Special projects closely overseen by the Treasurer and Executive include operating the Bookroom at the 2015 Annual Meetings of the Canadian Archaeological Association (CAA) in St. John’s this past spring, and partnering with the CAA to design and produce a chocolate artefact mold. We introduced the ‘NLAS Chocolate Dorset Harpoon Head’ at the CAA meetings in May and they continue to be a successful fundraising product for the NLAS (limited stock still available for $3 each, or 2 for $5; milk or dark chocolate!).
NLAS chocolate Dorset harpoon head. Milk or dark chocolate (Lori White).
While the day-to-day duties for Treasurer may seem boring to some it’s been incredibly rewarding to see our membership grow and our committees successful in our funding applications so that we can offer our membership and the public more archaeology programming and special events.
- What was the most interesting site you have worked on?
I don’t have a favourite site but I have a favourite type of site. I’m most excited about sites focused on founder populations. What circumstances brought the first people to this region? This continent? This island? How did they transport themselves here? Where did they come from? How big was their group? Did they arrive in search of resources, or introduce non-native species? Why did they stay? In some cases, why did they leave or disappear? The sites I’ve personally worked on have all been coastal – Tonga, Fiji, and Baffin Island, with some brief experience on Prince Edward Island and in Labrador. My favourite field seasons have been spent answering some of the above questions alongside a team of multi-disciplinary peers and they’ve been some of the most memorable experiences of my life.
- If you could give yourself one piece of advice to help you along your archaeology path, what would it be?

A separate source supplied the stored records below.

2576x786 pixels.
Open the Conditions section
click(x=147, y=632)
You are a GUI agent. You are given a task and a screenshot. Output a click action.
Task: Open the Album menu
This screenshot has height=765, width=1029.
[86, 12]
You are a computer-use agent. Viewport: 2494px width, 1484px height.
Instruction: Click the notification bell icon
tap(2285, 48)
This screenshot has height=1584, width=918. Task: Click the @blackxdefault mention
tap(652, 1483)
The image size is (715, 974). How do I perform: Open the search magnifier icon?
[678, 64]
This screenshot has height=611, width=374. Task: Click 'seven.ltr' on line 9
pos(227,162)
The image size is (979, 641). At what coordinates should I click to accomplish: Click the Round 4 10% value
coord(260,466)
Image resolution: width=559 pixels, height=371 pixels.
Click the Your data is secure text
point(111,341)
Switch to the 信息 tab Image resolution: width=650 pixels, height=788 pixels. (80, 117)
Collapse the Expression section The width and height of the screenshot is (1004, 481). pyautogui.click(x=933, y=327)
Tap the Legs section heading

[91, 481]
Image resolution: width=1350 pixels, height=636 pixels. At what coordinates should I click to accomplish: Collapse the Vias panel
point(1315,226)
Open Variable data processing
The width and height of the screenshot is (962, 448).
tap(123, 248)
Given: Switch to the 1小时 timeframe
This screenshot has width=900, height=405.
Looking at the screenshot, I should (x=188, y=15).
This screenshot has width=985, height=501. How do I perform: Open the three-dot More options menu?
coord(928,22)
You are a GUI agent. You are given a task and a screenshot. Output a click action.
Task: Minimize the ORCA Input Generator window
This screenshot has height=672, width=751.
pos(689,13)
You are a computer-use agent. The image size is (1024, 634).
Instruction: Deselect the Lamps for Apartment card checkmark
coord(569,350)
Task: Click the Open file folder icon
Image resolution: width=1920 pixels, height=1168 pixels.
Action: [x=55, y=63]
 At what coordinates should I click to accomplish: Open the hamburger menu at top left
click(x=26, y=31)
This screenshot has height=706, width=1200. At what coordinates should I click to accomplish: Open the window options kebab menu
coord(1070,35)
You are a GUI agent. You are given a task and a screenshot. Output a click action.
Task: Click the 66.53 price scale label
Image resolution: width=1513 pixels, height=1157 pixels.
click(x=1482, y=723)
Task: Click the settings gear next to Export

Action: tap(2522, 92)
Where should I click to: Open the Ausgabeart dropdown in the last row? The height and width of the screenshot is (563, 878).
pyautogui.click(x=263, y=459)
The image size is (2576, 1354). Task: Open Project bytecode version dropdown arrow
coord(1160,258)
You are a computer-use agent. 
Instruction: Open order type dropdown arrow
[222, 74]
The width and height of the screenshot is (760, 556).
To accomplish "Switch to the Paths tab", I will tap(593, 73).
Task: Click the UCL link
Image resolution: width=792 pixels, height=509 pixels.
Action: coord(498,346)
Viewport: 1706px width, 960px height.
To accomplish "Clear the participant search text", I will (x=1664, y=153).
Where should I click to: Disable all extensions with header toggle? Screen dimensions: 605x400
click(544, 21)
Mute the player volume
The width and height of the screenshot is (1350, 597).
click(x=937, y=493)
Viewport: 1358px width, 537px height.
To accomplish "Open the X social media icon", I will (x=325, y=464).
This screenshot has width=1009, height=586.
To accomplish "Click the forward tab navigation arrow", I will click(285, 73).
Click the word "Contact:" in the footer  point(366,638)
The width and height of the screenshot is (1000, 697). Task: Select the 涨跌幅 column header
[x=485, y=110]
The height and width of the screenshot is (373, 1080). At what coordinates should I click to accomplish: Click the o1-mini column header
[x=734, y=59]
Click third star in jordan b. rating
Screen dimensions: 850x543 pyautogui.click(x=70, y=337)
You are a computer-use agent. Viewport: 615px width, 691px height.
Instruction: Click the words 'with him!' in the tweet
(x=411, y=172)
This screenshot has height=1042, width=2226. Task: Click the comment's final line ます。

Get your hands dirty and join an archaeology field project! Whether you are a student wanting to major in archaeology, or someone who simply has an interest in archaeology and travel, there are dozens –if not hundreds– of opportunities around the world to register or volunteer to gain archaeological fieldwork experience as part of your education, hobby, or even your vacation.
A dig will help you gain the skills required to excavate an archaeological site. Field schools offer students an opportunity to find out what they do/don’t like about fieldwork and artefact processing. It’s what cinched the deal for myself and many of my friends and colleagues; it’s where they decided they wanted to continue with active fieldwork to become research or commercial (cultural resource management) archaeologists, proceed with graduate school, become archaeology instructors/professors, technicians, collections managers, curators, and conservators. For laypersons interested in gaining a rich cultural experience while visiting a new destination, or exploring local excavations in areas that offer such programs, the hands-on experience you earn by joining an archaeology dig can be both exciting and rewarding.
I realize fieldwork opportunities often come with a price tag and it’s not always an option for everyone. It would be great to see the NLAS offering a local public archaeology dig program to our members in the future.
Getting dirty on a Northwest Coast fieldschool in Scowlitz, BC.
- When I think about the future of the NLAS, I hope…
The organization continues to grow in membership and enthusiasm so we can implement and expand our huge wish-list of projects and programming; including dig programs, awards, research assistant-ships, field trips, public lecture series, conferences, student internships, a full chocolate box of NL artefact types, and community partnerships… to name just a few.
I also hope the NLAS is around long enough that no one will remember what a pain it was to obtain our Registered Charity status.